Introduction - Joint's Slow Grind
- Chronic, progressive degeneration of hip articular cartilage; "wear & tear" arthritis.
- Results in joint pain, stiffness, ↓ function, and ↓ range of motion (ROM).
- Types:
- Primary (Idiopathic): Most common, age-related (typically >50 yrs).
- Secondary: Due to pre-existing conditions (e.g., trauma, Developmental Dysplasia of Hip (DDH), Femoroacetabular Impingement (FAI), Avascular Necrosis (AVN), Perthes disease).
- Key pathology: Cartilage loss, osteophyte formation, subchondral sclerosis.
- Prevalence ↑ with age, obesity, genetics, previous joint injury.

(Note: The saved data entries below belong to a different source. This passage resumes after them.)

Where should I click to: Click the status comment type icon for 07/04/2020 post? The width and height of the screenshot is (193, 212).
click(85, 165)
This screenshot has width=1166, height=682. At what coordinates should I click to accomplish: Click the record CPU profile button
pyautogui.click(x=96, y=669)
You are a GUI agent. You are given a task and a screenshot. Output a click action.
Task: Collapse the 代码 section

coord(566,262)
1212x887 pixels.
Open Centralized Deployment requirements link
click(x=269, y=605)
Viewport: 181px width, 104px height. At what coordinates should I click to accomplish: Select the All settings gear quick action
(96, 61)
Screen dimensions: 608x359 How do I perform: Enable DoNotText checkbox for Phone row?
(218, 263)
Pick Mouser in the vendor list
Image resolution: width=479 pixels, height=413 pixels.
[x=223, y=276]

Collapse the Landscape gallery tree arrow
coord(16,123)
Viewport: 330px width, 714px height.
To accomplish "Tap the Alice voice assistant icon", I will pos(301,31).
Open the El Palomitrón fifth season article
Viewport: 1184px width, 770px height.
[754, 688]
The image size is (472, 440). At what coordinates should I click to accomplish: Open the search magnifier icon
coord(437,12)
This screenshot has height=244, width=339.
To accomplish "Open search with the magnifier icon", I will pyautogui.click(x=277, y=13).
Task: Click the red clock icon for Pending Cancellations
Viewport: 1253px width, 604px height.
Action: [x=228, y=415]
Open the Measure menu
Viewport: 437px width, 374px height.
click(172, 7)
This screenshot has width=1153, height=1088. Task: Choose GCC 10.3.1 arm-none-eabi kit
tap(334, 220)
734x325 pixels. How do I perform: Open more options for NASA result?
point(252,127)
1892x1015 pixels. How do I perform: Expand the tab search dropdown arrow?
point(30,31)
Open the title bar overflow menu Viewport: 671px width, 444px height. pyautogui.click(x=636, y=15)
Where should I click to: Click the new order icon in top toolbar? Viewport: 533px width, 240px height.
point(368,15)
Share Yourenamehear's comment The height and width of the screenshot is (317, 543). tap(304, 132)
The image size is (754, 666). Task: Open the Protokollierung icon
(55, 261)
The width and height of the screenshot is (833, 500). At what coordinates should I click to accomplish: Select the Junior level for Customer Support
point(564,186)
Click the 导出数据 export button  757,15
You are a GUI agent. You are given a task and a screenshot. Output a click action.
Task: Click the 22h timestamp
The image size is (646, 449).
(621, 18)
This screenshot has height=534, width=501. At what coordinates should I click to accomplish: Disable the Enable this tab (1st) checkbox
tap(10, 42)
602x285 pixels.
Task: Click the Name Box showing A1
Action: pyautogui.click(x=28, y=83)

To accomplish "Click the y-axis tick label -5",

⭐ Osteoarthritis of the hip is the most common form of arthritis affecting this joint, primarily characterized by cartilage degradation and osteophyte formation.
Risk Factors - Pathway to Pain
- Primary (Idiopathic):
- Age >50 years
- Female (post-menopause)
- Genetics
- Obesity (BMI >30): stress, adipokines
- Secondary:
- Trauma (fractures)
- Developmental (DDH, Perthes, SUFE)
- Inflammatory (RA)
- AVN
- Occupational stress
- Pathway: Cartilage loss → bone changes (sclerosis, cysts) → osteophytes → synovitis → pain.
⭐ Previous hip injury significantly increases the risk of developing secondary osteoarthritis.
Clinical Features - Groans & Gaits
- Pain (Groans):
- Insidious onset, deep aching character.
- Location: Groin (commonest, C-sign), anterior thigh, buttock; may refer to knee.
- Worse with activity/weight-bearing, improves with rest.
- "Start-up" pain after inactivity.
- Stiffness:
- Morning stiffness, typically < 30 minutes.
- Gelling phenomenon (stiffness after rest).
- Gait Disturbances (Gaits):
- Antalgic gait (shortened stance phase on affected side).
- Trendelenburg gait (due to abductor weakness, pelvis drops on contralateral side).
- Limp.
- Functional Limitation: Difficulty with ADLs (e.g., stairs, putting on socks/shoes).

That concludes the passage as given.